In a Consent Order entered on August 15, Kraft Foods Group, Inc, and its subsidiary Mondelez Global LLC agreed to pay $16 million to settle the CFTC’s complaint alleging the firms manipulated the December 2011 wheat futures markets. The settlement was thought to have ended the litigation, begun in 2015, however, shortly after the entry of the Consent Order, the firms filed a motion seeking contempt sanctions against the CFTC and Commissioners Berkovitz and Behnam. Kraft’s emergency motion alleges the Commission’s statements, and individual Commissioner statements filed concurrently with the Consent Order violated the terms of the settlement.
The Consent Order contained two unusual aspects. First it contained no factual findings or conclusions of law. Second, it contained a clause limiting the parties’ ability to speak publicly on the litigation.
Under the Consent Agreement, both parties agreed to refrain from making any public statements, other than to refer to the terms of the settlement. The CFTC issued a press release outlining the initial claims brought against the firms, and touting the $16 million fine as “approximately three times the defendants’ alleged gain.” The CFTC simultaneously released two other statements regarding the Consent Order, one from the Commission itself, and a joint statement by Commissioners Berkovitz and Behnam.
In their release, the Commissioners stated that the “consent order only limits statements of the Commission as a collective body. Individual Commissioners, speaking in their own capacities, retain their right and ability to speak fully and truthfully about this matter.” The statement goes on to “explain to Congress and the public the basis for the sanctions obtained, as well as the rationale for entering into a settlement agreement rather than pursuing litigation.”

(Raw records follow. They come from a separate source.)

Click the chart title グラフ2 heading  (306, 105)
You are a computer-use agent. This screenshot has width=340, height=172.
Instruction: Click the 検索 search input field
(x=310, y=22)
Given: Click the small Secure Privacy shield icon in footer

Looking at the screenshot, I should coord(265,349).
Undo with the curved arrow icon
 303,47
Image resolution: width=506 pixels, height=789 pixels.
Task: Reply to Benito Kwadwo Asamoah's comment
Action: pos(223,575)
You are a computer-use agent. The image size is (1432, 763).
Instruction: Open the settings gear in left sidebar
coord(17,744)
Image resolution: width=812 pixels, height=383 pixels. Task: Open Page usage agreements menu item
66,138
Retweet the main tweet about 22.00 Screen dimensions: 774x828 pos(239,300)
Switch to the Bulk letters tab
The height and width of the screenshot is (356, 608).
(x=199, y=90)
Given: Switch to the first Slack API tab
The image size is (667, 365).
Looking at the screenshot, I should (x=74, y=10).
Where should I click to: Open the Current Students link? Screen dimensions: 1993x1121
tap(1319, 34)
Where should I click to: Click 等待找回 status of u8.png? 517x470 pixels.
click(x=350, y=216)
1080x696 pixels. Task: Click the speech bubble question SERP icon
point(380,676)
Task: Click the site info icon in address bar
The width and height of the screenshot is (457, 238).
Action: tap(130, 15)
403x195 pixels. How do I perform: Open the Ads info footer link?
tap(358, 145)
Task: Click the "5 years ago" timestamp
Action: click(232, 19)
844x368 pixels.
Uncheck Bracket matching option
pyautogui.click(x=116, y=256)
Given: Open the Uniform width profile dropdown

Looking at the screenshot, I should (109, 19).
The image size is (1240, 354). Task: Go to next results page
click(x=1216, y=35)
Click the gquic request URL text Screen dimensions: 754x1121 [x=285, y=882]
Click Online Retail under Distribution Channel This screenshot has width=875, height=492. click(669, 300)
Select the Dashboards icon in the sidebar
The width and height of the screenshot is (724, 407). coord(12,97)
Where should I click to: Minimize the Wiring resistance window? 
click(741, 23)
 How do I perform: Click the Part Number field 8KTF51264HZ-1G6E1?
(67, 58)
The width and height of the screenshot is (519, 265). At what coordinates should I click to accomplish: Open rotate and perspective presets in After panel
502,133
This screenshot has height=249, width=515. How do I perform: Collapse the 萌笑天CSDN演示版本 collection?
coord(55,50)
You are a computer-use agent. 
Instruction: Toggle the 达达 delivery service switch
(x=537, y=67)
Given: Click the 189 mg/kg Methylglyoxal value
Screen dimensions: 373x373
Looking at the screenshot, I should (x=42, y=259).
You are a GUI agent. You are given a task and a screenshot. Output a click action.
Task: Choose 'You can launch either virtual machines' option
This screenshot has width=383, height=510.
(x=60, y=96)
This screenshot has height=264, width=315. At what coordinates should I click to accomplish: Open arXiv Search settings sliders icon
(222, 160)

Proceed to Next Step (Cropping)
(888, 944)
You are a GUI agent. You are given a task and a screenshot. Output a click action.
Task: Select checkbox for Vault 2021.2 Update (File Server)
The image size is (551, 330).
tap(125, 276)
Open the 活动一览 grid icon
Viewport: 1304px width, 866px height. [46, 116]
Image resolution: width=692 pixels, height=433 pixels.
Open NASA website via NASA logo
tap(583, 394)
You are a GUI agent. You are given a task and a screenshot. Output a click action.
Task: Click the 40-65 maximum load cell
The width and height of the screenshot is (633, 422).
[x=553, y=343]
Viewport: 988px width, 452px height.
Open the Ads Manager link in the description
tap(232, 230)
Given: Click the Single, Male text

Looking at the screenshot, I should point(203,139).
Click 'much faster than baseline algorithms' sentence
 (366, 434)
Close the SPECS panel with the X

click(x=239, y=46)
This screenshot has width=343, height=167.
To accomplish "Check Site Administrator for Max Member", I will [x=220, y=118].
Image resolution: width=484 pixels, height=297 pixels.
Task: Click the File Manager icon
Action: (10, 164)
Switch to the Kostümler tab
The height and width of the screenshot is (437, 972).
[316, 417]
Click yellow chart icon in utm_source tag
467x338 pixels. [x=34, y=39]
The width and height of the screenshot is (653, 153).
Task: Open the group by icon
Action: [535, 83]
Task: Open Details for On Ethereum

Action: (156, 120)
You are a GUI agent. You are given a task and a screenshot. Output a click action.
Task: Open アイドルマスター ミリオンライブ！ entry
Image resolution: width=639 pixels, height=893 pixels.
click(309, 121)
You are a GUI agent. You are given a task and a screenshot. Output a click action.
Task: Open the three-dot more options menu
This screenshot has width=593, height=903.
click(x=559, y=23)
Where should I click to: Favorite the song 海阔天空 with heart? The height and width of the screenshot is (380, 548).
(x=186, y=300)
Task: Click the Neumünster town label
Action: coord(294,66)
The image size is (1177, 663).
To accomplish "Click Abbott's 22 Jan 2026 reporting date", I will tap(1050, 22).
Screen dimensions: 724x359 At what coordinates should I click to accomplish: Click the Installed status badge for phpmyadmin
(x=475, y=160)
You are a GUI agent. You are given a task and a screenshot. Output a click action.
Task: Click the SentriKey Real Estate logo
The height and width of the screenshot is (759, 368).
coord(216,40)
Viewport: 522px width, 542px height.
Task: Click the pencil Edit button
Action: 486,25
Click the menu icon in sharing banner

In their motion for contempt, filed last Friday, Kraft argued that the three statements by the CFTC were willful violations of the Consent Order. According to their memorandum in support of the motion, the three statements were released simultaneously in an orchestrated effort to violate the Consent Order, arguing that even if only the CFTC were bound by the Consent Order the Commission violated it “when it endorsed the statements of its Commissioners by identifying them in the CFTC’s official press release, linking to them, and posting them prominently on the CFTC’s webpage announcing the settlement.” Kraft further argued that not only did the violation of the Consent Order harm Kraft, but allowing Commissioners to speak publicly on issues the Commission is prohibited by the Consent Order from discussing will harm future litigants. “There will be no reason for future parties to agree to settlements if the Commissioners – the only parties with the power to bind the CFTC to an agreement in the first place – may simply disregard the agreement without consequence.”
The Commission has since voluntarily removed the press release, Commission statement, and Commissioners’ statement from its website. Judge Blakely has ordered Commissioners Behnam and Berkovitz to appear before the court in person at an evidentiary hearing scheduled for September 12, 2019.